YOUR ASSIGNMENT
Among the entries below, find the lines with the word "agent" and return them.
....
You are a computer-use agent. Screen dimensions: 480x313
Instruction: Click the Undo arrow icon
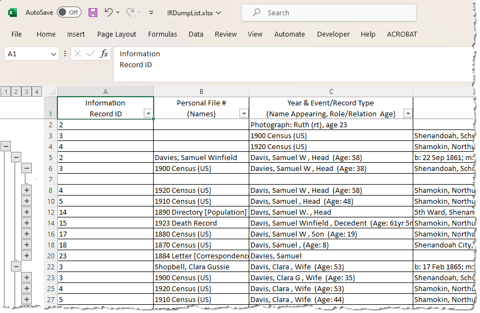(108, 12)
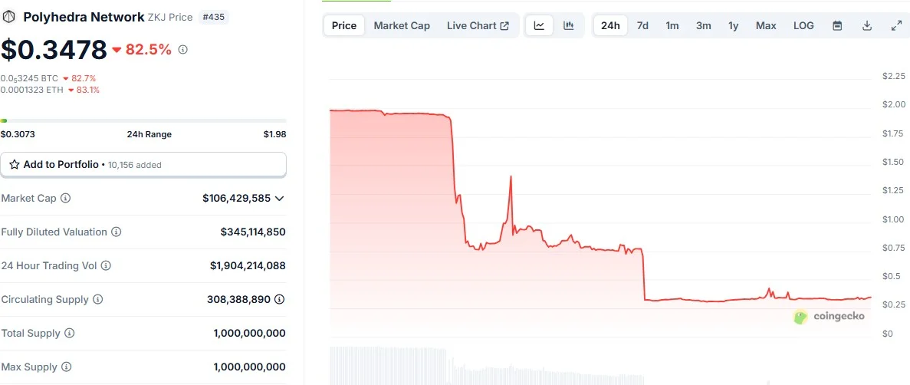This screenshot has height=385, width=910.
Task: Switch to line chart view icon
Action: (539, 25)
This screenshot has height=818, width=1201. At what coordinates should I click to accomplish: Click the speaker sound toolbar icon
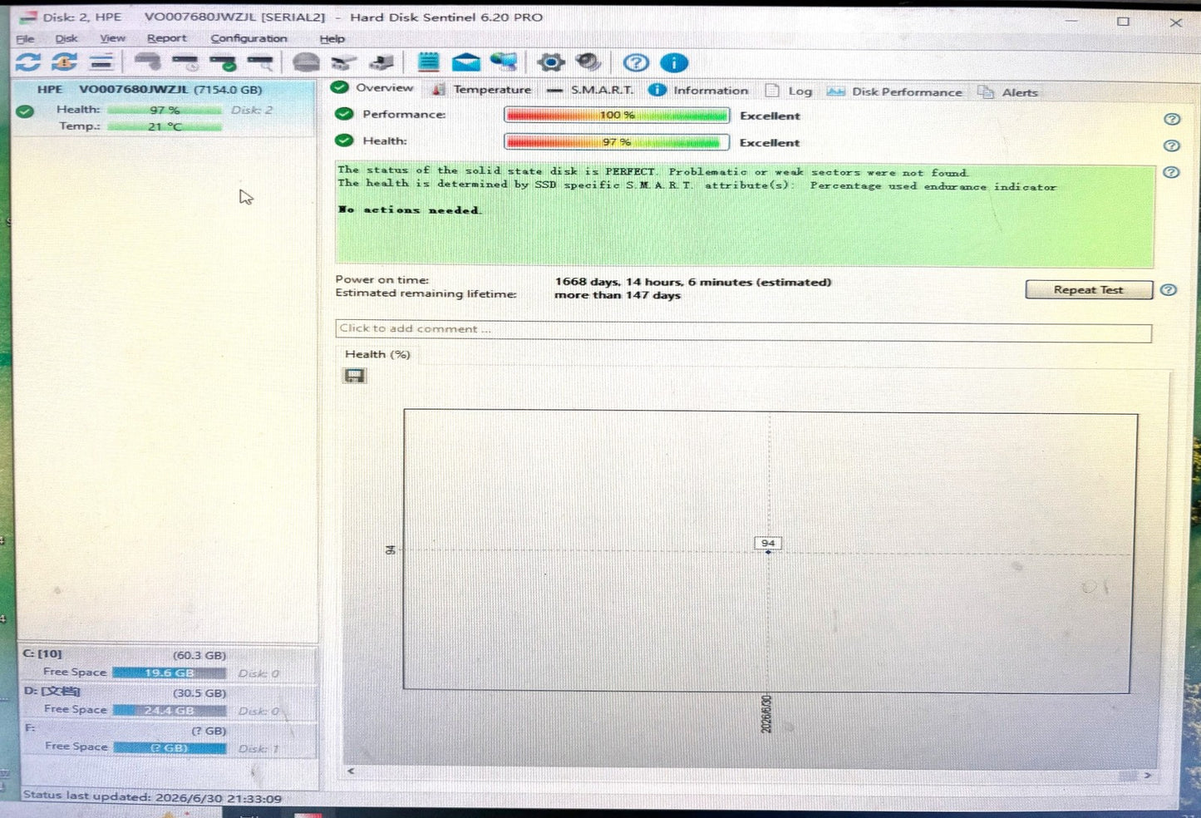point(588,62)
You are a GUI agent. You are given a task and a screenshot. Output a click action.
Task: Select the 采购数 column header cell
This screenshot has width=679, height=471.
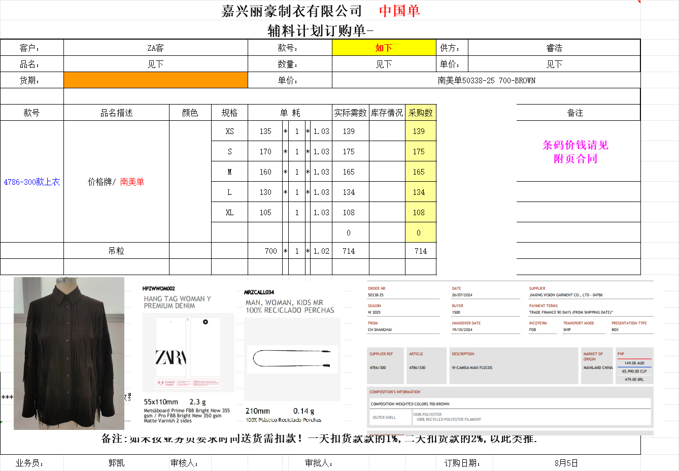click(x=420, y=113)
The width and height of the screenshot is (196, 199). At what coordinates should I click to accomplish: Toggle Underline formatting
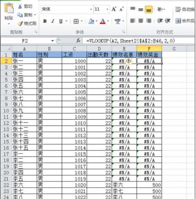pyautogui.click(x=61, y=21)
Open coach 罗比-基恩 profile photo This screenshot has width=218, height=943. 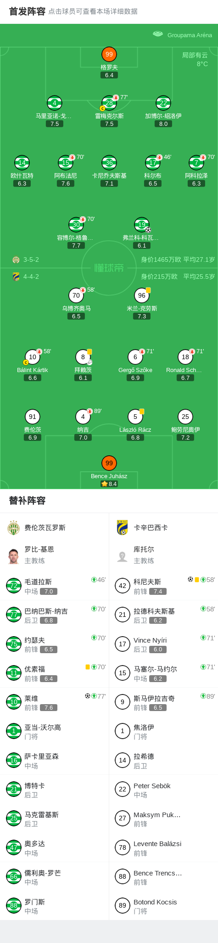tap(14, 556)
....
RESPONSE TO THIS EXERCISE
You are a computer-use agent. Screen dimensions: 480x313
You are a GUI agent. You are given a task and a screenshot. Output a click action.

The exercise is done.